What to work on
Lay out the records, starting at the line that contains "The image size is (1568, 380)." and running through the end of the records, as a two-column CSV with the headers text and answer. Give one row per record, and put each value in a quoted field with its line breaks replaced by spaces.

[Stored items]
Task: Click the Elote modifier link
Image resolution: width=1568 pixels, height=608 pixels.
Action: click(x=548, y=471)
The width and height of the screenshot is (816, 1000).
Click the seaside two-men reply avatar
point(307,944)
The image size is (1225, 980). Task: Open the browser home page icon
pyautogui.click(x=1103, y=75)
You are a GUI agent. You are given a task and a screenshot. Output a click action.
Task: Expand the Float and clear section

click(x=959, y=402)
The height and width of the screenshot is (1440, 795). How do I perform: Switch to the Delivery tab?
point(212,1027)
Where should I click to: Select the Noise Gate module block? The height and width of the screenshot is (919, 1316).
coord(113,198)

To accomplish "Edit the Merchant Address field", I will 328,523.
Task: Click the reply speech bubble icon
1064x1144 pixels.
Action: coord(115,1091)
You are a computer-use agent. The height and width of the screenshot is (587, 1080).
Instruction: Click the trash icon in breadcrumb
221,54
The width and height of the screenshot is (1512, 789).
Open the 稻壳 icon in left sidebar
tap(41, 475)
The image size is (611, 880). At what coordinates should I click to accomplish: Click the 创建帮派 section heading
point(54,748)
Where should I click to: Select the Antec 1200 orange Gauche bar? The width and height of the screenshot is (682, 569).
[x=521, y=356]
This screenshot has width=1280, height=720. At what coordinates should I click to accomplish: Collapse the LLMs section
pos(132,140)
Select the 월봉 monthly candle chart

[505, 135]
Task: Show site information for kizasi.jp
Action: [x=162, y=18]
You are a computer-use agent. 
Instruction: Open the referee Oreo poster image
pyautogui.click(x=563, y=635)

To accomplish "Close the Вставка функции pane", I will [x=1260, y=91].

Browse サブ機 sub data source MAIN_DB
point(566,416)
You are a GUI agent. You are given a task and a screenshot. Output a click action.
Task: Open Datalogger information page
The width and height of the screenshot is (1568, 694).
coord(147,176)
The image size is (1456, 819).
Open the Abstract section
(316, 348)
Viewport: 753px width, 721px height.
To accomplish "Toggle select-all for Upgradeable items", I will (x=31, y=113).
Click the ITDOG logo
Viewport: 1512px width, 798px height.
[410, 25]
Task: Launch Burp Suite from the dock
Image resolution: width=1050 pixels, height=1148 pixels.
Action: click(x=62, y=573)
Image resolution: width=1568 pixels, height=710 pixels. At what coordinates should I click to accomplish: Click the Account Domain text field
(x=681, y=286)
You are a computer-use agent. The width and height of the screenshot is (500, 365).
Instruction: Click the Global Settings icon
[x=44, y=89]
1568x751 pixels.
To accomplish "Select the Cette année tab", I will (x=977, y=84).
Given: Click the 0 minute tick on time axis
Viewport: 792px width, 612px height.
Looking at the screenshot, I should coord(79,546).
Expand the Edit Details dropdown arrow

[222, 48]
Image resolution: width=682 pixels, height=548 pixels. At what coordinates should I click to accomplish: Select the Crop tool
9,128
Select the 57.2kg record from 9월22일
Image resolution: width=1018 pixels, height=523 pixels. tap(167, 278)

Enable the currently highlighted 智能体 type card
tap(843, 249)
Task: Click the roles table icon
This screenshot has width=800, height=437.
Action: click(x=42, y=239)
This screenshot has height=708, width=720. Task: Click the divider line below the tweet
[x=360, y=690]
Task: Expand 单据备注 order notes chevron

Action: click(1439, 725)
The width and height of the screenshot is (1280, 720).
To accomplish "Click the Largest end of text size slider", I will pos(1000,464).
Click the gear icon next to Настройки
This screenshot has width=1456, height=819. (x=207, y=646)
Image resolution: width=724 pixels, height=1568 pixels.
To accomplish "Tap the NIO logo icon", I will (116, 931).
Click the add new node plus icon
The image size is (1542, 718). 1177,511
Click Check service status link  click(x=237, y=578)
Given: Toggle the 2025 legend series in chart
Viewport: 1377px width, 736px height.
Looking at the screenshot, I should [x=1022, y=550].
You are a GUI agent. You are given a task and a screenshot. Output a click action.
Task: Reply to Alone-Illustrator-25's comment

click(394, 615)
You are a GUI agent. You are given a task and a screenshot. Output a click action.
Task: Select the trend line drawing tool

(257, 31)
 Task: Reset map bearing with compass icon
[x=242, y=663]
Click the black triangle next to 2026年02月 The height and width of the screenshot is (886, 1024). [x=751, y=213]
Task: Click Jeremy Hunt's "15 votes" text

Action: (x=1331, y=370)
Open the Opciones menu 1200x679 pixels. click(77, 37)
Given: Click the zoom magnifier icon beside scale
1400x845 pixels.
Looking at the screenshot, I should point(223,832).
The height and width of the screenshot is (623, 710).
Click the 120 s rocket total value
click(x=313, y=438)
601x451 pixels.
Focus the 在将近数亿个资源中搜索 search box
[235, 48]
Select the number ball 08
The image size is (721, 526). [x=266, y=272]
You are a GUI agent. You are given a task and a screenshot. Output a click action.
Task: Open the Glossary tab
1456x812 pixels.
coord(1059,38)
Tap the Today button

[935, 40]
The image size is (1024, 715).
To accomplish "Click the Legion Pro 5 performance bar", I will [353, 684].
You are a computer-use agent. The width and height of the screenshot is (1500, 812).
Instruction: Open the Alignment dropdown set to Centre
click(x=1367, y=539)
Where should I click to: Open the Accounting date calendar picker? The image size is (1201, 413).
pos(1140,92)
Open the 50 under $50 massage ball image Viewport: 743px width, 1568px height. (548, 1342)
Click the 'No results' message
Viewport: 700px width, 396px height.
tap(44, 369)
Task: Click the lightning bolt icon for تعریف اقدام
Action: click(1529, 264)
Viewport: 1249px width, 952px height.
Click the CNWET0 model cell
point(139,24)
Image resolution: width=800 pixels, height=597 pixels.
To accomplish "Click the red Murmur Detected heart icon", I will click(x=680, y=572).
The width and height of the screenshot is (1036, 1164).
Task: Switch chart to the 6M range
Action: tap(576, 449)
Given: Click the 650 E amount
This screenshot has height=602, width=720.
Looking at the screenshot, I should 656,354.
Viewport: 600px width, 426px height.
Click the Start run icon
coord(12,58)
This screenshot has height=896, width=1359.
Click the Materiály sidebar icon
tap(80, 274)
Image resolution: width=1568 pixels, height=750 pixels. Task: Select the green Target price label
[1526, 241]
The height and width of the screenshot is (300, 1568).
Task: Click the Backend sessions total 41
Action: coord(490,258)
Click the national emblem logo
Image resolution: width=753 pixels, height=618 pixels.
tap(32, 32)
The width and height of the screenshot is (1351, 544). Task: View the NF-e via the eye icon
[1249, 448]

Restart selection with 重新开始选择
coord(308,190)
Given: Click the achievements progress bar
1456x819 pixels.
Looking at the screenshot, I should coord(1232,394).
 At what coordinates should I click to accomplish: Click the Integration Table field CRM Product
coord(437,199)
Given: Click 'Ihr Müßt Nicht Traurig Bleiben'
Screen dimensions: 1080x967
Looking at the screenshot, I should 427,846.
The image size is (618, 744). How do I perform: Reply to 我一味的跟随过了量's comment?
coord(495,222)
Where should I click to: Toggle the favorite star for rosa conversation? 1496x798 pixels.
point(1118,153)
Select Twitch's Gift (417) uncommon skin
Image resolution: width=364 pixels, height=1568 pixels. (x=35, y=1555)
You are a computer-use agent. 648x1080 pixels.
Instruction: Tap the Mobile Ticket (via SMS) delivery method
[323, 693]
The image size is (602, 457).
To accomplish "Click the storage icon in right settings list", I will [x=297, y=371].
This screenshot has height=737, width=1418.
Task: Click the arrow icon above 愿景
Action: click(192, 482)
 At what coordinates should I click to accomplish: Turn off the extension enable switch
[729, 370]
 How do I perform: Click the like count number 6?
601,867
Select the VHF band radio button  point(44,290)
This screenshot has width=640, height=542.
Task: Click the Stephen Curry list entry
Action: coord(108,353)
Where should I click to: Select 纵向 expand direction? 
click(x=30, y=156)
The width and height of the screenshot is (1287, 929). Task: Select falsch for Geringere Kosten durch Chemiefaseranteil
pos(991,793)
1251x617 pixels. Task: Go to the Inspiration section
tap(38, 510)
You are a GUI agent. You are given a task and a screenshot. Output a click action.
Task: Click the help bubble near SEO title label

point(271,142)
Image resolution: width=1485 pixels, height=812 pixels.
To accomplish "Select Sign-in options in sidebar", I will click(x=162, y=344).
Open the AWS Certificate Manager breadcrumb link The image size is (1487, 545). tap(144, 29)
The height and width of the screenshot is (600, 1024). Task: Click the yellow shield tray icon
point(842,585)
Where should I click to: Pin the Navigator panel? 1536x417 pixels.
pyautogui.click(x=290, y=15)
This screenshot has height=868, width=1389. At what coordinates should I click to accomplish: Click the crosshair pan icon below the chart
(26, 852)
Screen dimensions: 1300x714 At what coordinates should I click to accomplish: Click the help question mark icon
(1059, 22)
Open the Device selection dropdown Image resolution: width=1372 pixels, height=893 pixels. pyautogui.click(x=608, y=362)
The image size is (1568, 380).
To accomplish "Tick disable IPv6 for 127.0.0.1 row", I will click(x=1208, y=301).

Exercise response
text,answer
"The image size is (1568, 380). To accomplish ""Tick disable IPv6 for 127.0.0.1 row"",","I will click(x=1208, y=301)."